Michael Boughn has a City in mind

City-Book-One-Singular-Assumptions-by-Michael-Boughn-510Michael Boughn. City Book One: Singular Assumptions (BookThug 2014).

Those who know Michael Boughn also know of his great admiration for Charles Olson’s work. The back cover of City informs us that it takes ‘Charles Olson’s “Poem 143 – the festival aspect’ as its provocation and partner in conversation.’ That particular Maximus poem explores various ways in which ‘the Three Towns’ encounter both the human & the apparent divine as it manifests in civic festivals, among many other things. City, as an ongoing poem of which Book One: Singular Assumptions is the beginning, takes up some of the same complexities, in terms, as far as I can see, of Boughn’s home city, Toronto. Perhaps there are ‘Three Towns’ in the Toronto he knows intimately, I don’t know, but the ‘inhabited domesticities / in face of streets’ he sets out to explore yield more than simply ‘coteries of sharpened / intensifications’ throughout this challenging, sharp witted, provocation of a book.

City Book One: Singular Assumptions is divided into 3 parts, ‘Prelude,’ ‘Rush Hour,’ & ‘Entertainments,’ & Boughn finds a suitable tone & form for each. ‘Prelude’ utilizes the wholes page in a wide open mapping of the city’s various bounds, both physical & metaphysical. Indeed, each section of ‘Prelude’ spreads across the page almost like a wordy map of some part of the city it insists upon navigating in ‘syntactical confusions,’ ‘erupting language         escaping declensions,’ & ‘context     implications’ that might, just barely, allow the driver of this machine to swerve & accelerate through this city built of language. Indeed, throughout City Book One: Singular Assumptions, Boughn takes marvelous liberties with normal syntax, taxing word after word with the job of simultaneously performing many parts of speech.

‘Rush Hour’ reflects all too well the awful traffic jams any commuter in a city like Toronto suffers through, while also implicating a vast array of theoretical discourses, all of which are treated with careful ambiguity. ‘Examined / traffic patterns [like any patterns found in, say, a poem] yield / crusading misprisions in place / of flows when deflect // enters the picture’ could stand as an exemplum of how City does what it does. Watch the nifty shifts in this passage: ‘The light / changes and no one moves / because distant incursions / of injected greed breeds / entropic incursions normal // stasis and no one really wants / to get there knowing pensioned / conclusions offer little hope / …’. It goes one, with more twists & turns, to announce ‘broadcasts / across temporal grid interstices / every night at six while economies // quiver thinking of arrangements / opening, beginning to move / into the night, shifting constellations / flowing toward another long day.’ Each poem in Part Two takes the reader on such an intellectual ride, despite the poem’s insistence that the only rush ‘Rush Hour’ provides is the frustration ‘of patrolled rectitude indications’ that nothing will move (or change).

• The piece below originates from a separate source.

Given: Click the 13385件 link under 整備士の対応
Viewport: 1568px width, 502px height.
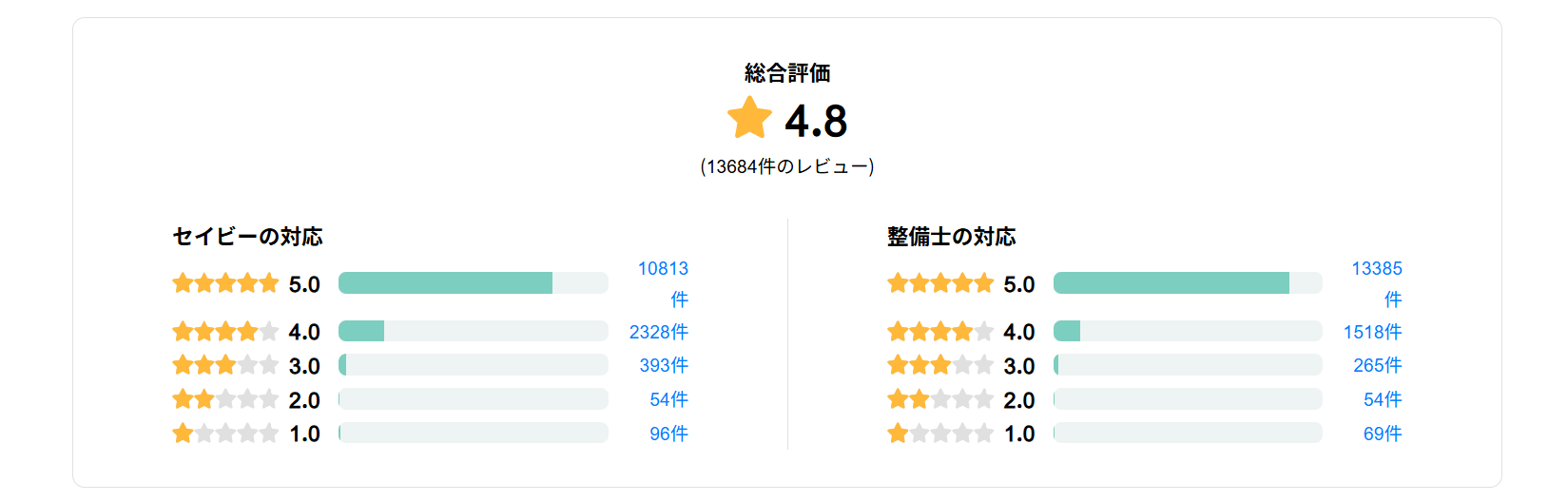Looking at the screenshot, I should point(1376,269).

Or will it? What City Book One: Singular Assumptions demonstrates throughout its sharply observed & playful construction is one reply to the accusation that poetry doesn’t, & can’t, matter. We know how bad things are, in the largest political sense, in our cities, our states, & poetry, however cleverly it articulates the ‘atonal breaches in the historical / fabric.’ The wit of the whole, & comic intensity of, especially, ‘Part Three; Entertainment,’ suggest the ways in which poetry can shake up minds too easily & lazily given to reading the world (& its many means of communication) with an aggressiveness that remains trapped in political passivity. City argues, finally, that beauty & art are part of the possible solution, the book’s ‘adieu calls / to attention, to here, that supple / shift of weight yields the world // in spades. Anyway it’s a place to start.’

So is City Book One: Singular Assumptions, which invites the attention it clearly earns with its intensely witty linguistic play, all the more serious & demanding for being so.